Malaysia CPO fell sharply
13-Nov-2024 09:56 AM
Malaysia CPO fell sharply
The sharp decline in Malaysian Crude Palm Oil (CPO) futures can be attributed to several factors. Here's a breakdown of the situation:
Weakness in Other Vegetable Oils: The prices of other vegetable oils, particularly in markets like Dalian (China) and Chicago (US), have been under pressure. This has had a spillover effect on the Malaysian palm oil market, contributing to the downturn in CPO futures.
Declining Exports: Reports from AmSpec and ITS indicate a notable reduction in Malaysian palm oil exports for the first ten days of November. With an estimated decline of 14.6% to 15.8% compared to the same period in October, weaker export demand is a significant factor putting downward pressure on prices.
Stock Levels: The situation in Malaysia's palm oil market is compounded by a reduction in stock levels.
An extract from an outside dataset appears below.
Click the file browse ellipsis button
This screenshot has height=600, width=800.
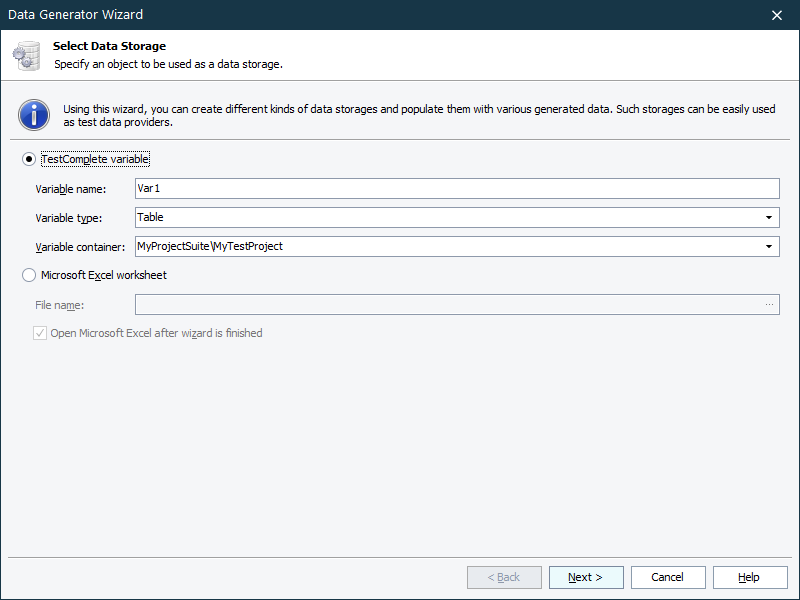(x=769, y=305)
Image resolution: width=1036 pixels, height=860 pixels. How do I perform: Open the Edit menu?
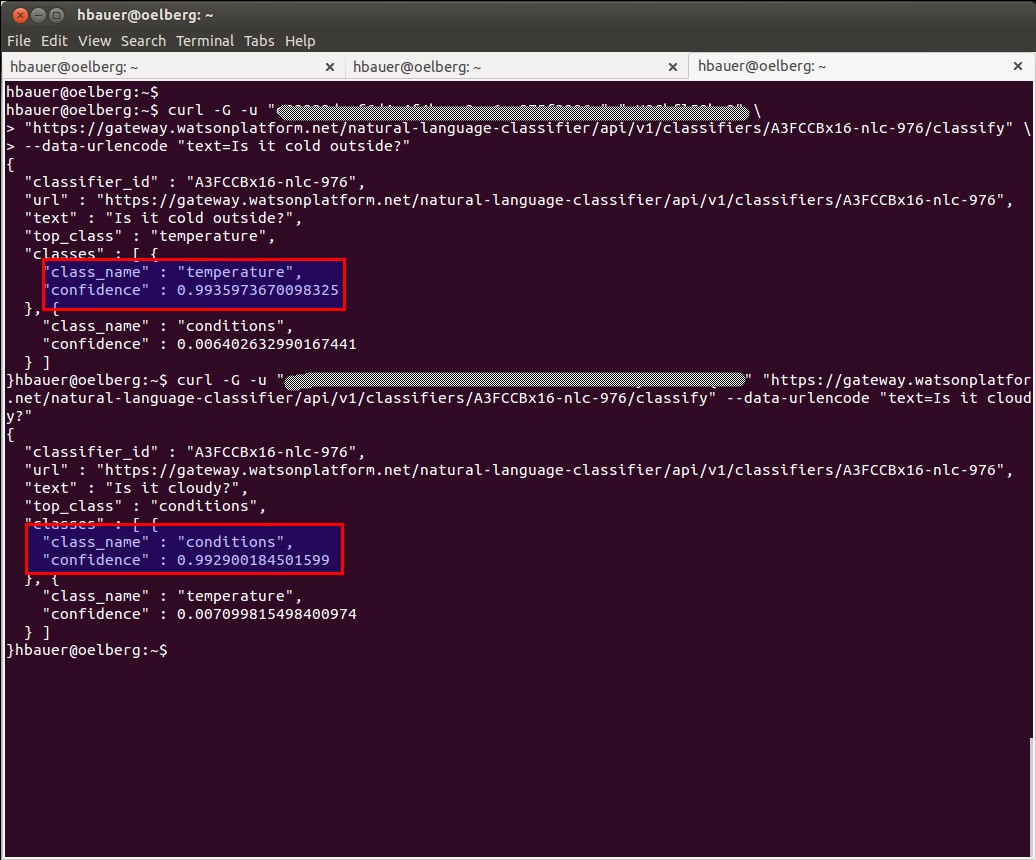click(x=54, y=41)
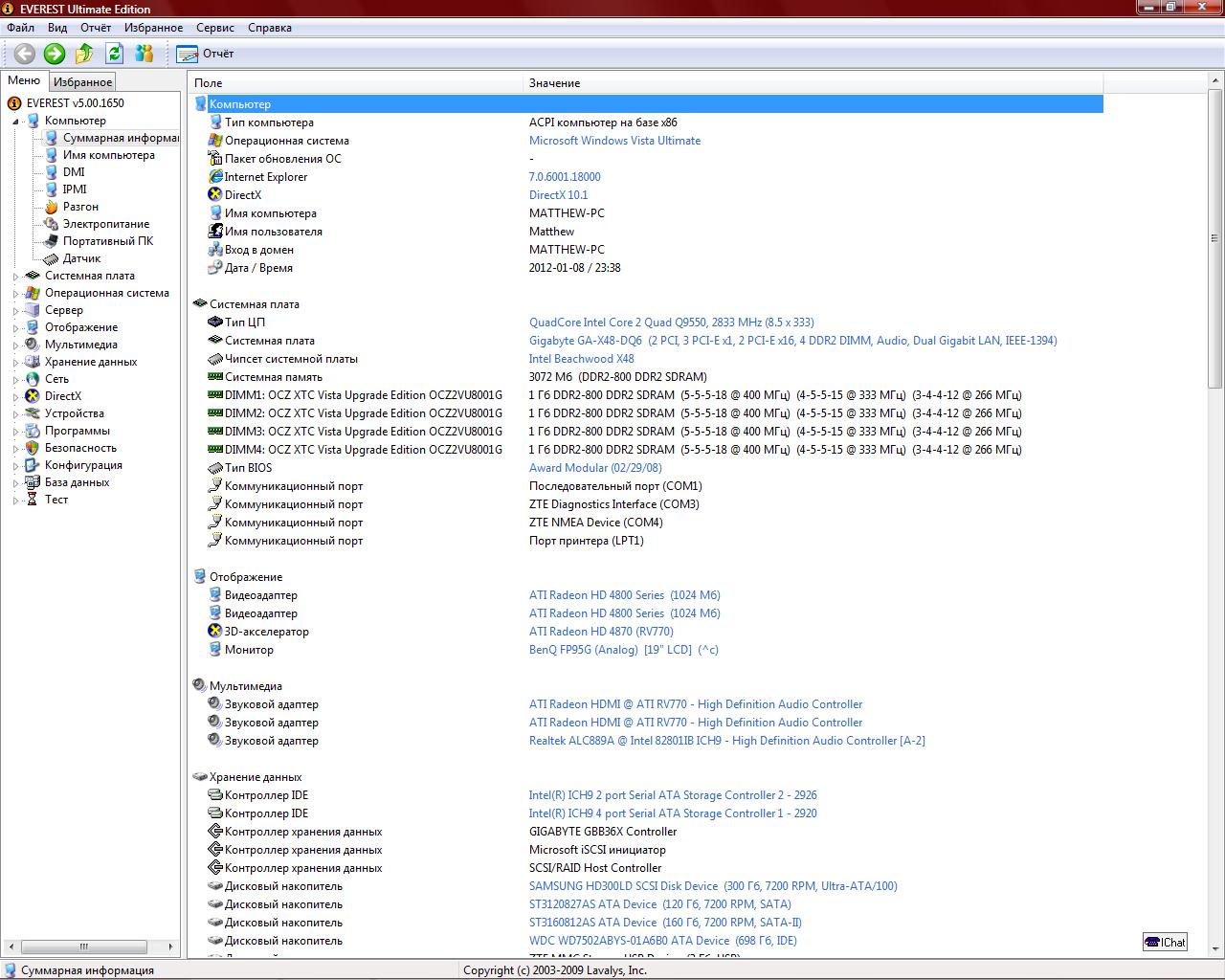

As a result of increased exports, lower production, and higher domestic consumption, stocks have fallen to their lowest level in seven months, specifically in October. Lower stock levels often signal tightening supply, but this is not necessarily supportive of higher prices in the current context, given the weakness in export demand.
Impact on Indian Markets: The decline in Malaysian CPO futures is beginning to impact Indian markets as well. India is one of the largest importers of palm oil, and fluctuations in global palm oil prices influence domestic pricing and demand in the country.
Outlook: Given the combination of weaker export numbers and the overall softness in global vegetable oil markets, palm oil prices could continue to face downward pressure in the near term. The reduced stock levels and production cuts in Malaysia may offer some support, but these factors alone may not be sufficient to counteract the broader bearish sentiment in the market.